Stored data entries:

——

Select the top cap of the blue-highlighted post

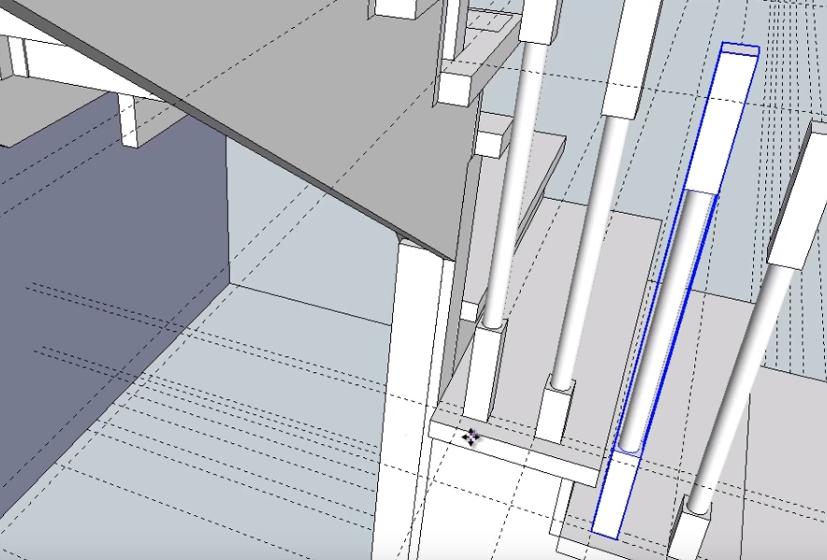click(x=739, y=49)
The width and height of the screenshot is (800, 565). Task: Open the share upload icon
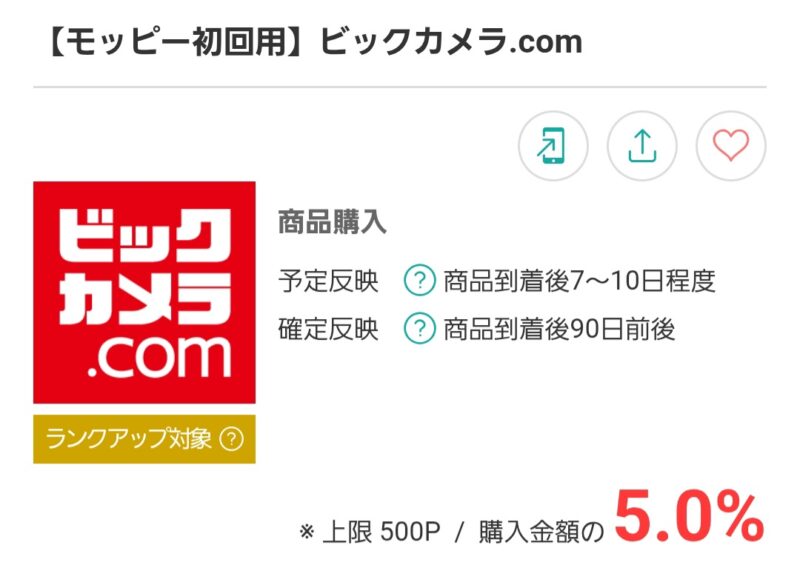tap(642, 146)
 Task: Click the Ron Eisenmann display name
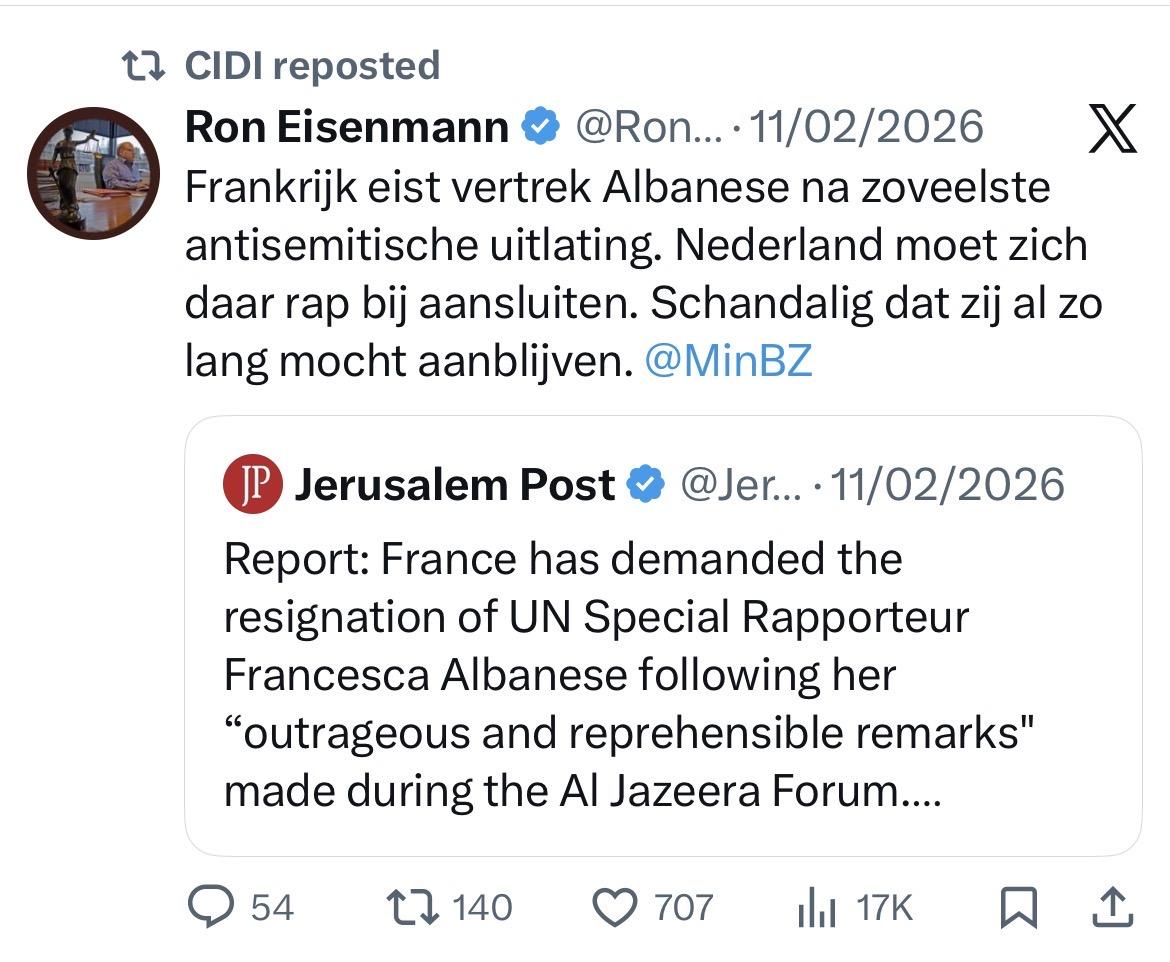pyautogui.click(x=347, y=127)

——

Write the records above out again exactly, but not the pictures.

Select the top cap of the blue-highlighted post

click(x=739, y=49)
The width and height of the screenshot is (800, 565). Task: Open the share upload icon
tap(642, 146)
 Task: Click the Ron Eisenmann display name
pyautogui.click(x=347, y=127)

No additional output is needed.